Toute littérature visionnaire débute par cette intuition qui se suffit à elle-même, sans référence à cette brocante de divinités hors d’usage, de rituels pseudo-initiatiques, de superstitions et de prétentions à la sagesse qui constituent l’arrière-monde d’une modernité dépourvue, au point de s’en rendre folle, de toute allégeance claire à l’Esprit. La reconquête de l’Esprit, que chacun semble attendre et désirer ne saurait se faire sans une ardente reconsidération de la beauté. Vaincre la pesanteur du monde profane et désenchanté qui nous entoure, c’est tout un art.
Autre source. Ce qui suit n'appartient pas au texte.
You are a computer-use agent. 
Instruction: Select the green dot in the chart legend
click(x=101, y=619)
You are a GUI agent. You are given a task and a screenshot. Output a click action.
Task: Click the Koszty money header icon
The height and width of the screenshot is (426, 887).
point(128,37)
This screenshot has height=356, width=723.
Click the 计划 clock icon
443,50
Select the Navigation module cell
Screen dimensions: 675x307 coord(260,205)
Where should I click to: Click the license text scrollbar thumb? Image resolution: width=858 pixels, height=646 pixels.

Le mépris que certains « ésotéristes » affectent à l’endroit de la création artistique est encore une diversion puritaine, un service rendu à l’Ennemi qui, à la faveur de ces équivoques renoncements, conforte la puissance de la laideur sur le monde, où nous existons mais où nous sommes de moins en moins. Edifiante est la hargne dont s’entredéchirent les soi-disant « adeptes » de l’ésotérisme, qui ne s’accordent en général que sur l’infériorité de la littérature, rejoignant ainsi, en leur préjugé le plus ordinaire, les plus arrogants sectateurs des « sciences » dites « humaines ».
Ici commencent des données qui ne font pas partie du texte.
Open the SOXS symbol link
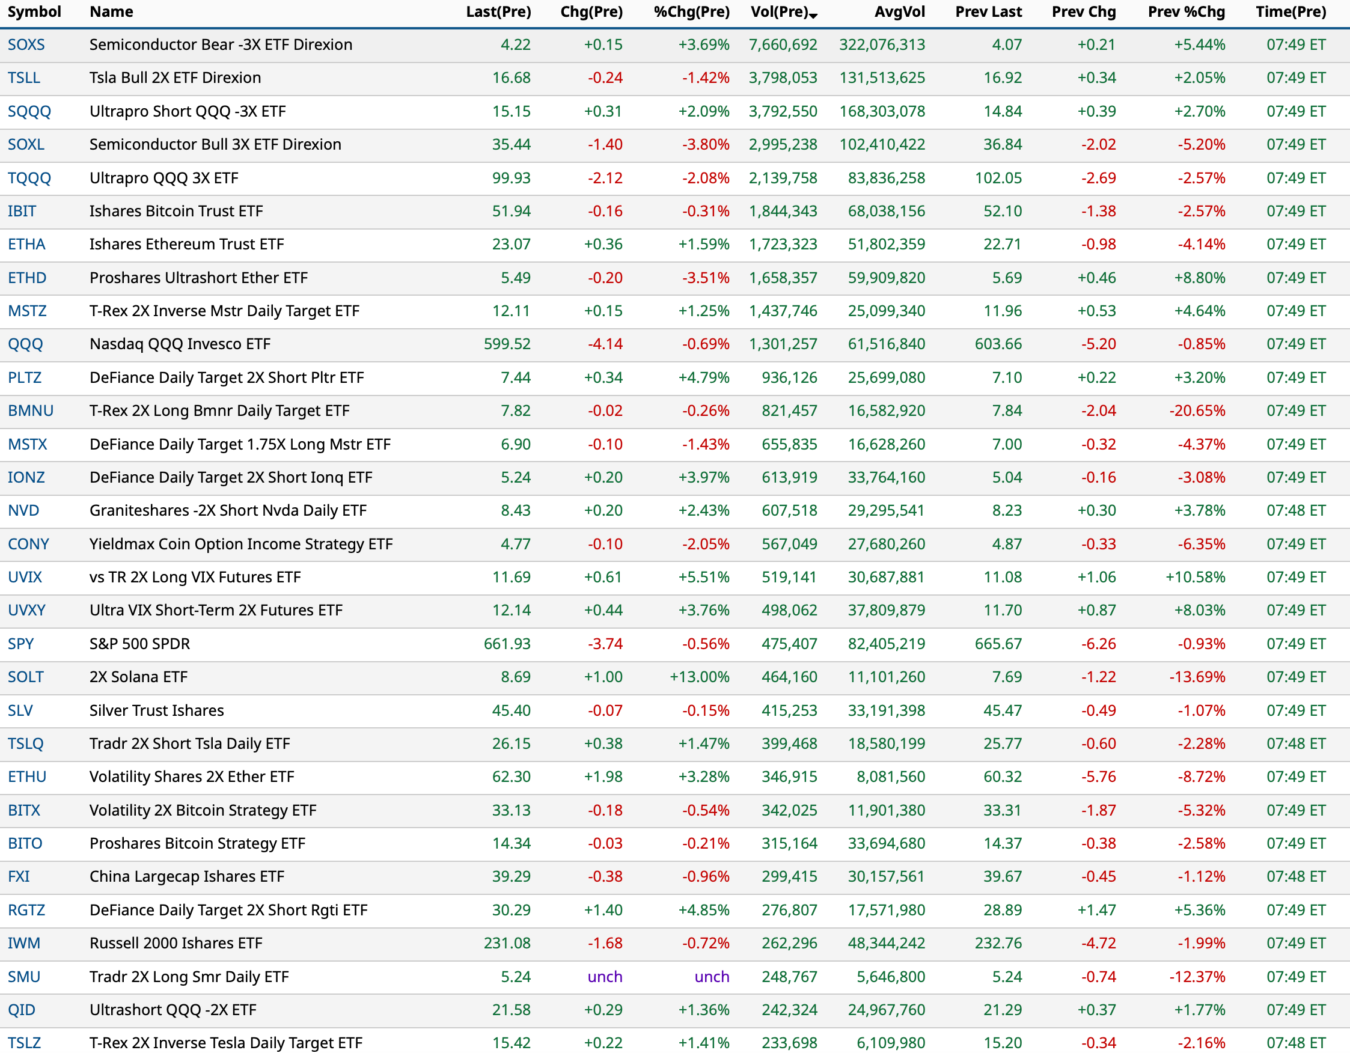tap(26, 44)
Or dans sa diversité même, la littérature, inséparable de la poésie, demeure sans doute la chance ultime, avec l’amour, se sauver quelques contrées de l’âme du désenchantement universel, - l’âme étant la médiatrice dont le royaume transparaît en ce monde, pour qui sait voir, à l’aube et au crépuscule, sous l’apparence d’un Ange dont une aile est blanche et l’autre noire. De ces contrées intérieures, certaines œuvres sont les seules gardiennes, et non point les œuvres de doctrine mais bien celles, inspirées, qui racontent, sous une forme ou une autre, l’ordalie d’une conscience éprise du geste qui la fit naître.

« Toujours plus haut », - telle pourrait être la devise de la conscience dont l’ascension ressemble à celle du soleil, cette figuration sensible du Logos, au-dessus de l’horizon du temps : édification du temple d’une éternité ordonnatrice. Dans l’expérience visionnaire, qui inaugure le voyage à travers les états multiples de l’être, le passé et le futur ne sont que des distinctions toute relatives, voire illusoires. Que ce soit dans la contemplation d’un Ange ou d’une fleur, la vision s’offre à nous hors du temps. Le passé et le futur se confondent dans le miroitement d’une seconde éternité, de même que la chose vue devient regard et que nous cessons d’être nous-mêmes pour nous confondre avec elle et la reconnaître. Cette renaissance « autre » (« Je est un autre » dit Rimbaud), est la gnose, telle que la définit Frithjof Schuon : «  Pour le volitif et l’affectif, Dieu est Lui, et l’égo est moi, tandis que pour le gnostique, ou l’intellectif, Dieu est moi, et l’égo est lui, ou l’autre ».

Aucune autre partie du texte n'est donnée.